(Records from a collection)
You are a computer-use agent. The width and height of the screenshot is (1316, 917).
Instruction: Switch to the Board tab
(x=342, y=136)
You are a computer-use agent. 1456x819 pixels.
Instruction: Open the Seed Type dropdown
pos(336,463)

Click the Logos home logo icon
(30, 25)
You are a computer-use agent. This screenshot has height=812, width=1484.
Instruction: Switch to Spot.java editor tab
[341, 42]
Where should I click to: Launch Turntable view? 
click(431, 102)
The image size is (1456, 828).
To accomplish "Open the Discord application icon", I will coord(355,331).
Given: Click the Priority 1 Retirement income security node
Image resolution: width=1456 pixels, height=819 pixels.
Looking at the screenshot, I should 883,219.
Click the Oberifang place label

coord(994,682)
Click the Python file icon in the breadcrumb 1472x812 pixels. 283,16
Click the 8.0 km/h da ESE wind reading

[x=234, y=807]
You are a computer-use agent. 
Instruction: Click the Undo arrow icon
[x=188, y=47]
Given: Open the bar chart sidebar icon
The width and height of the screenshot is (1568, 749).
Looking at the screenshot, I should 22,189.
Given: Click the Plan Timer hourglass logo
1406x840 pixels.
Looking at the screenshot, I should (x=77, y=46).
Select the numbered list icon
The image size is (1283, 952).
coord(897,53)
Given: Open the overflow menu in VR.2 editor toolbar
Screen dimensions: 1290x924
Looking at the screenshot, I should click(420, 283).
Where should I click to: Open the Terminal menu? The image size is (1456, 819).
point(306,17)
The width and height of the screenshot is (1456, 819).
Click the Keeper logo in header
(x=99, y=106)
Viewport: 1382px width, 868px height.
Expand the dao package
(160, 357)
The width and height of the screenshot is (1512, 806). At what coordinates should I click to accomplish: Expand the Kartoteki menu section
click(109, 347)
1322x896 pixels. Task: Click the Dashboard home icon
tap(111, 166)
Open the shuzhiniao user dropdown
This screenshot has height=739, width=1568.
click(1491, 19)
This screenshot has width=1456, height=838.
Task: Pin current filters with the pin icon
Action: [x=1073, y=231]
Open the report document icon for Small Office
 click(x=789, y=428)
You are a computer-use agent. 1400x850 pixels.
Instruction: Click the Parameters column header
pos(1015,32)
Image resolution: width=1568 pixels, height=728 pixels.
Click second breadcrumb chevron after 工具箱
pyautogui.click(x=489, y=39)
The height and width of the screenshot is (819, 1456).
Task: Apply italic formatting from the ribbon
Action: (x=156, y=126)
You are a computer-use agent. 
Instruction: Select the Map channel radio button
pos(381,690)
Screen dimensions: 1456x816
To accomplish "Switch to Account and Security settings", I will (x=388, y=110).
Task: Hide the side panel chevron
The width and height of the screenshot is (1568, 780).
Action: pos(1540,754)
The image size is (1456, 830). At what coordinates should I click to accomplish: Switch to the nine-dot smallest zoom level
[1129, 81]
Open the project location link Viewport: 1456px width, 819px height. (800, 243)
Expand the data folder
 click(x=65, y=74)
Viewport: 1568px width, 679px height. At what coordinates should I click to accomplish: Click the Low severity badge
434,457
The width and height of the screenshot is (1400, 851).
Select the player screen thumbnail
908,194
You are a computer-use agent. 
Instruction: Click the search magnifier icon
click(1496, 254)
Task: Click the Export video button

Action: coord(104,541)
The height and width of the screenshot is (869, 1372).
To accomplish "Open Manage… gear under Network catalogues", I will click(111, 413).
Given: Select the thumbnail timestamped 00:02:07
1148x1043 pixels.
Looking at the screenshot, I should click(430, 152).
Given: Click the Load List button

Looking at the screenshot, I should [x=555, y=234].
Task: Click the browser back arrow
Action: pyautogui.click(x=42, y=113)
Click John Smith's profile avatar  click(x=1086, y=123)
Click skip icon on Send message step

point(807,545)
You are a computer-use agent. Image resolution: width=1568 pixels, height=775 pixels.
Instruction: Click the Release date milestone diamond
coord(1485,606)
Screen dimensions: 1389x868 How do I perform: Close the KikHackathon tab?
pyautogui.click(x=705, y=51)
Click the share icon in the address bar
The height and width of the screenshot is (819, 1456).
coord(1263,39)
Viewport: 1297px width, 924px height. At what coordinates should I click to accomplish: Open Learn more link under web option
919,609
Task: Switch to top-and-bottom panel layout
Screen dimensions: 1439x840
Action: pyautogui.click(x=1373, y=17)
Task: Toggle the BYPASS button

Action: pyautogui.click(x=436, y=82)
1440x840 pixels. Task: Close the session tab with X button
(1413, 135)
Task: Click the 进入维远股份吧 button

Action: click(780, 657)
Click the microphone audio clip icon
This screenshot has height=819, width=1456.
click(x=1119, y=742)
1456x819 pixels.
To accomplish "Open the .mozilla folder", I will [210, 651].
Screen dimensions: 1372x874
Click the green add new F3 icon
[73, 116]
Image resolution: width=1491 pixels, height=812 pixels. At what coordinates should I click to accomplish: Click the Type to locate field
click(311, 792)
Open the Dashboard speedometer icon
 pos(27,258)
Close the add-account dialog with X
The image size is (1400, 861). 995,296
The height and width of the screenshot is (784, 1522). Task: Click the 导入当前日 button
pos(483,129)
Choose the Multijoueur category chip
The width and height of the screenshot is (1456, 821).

- Task requirements
Lines with the word "computer": copy each one from the data above.

- Exercise answer
You are a computer-use agent. The width and height of the screenshot is (1316, 917).
You are a computer-use agent. 1456x819 pixels.
You are a computer-use agent. This screenshot has height=812, width=1484.
You are a computer-use agent. 
You are a computer-use agent. 1400x850 pixels.
You are a computer-use agent. 
You are a computer-use agent. 
You are a computer-use agent. Image resolution: width=1568 pixels, height=775 pixels.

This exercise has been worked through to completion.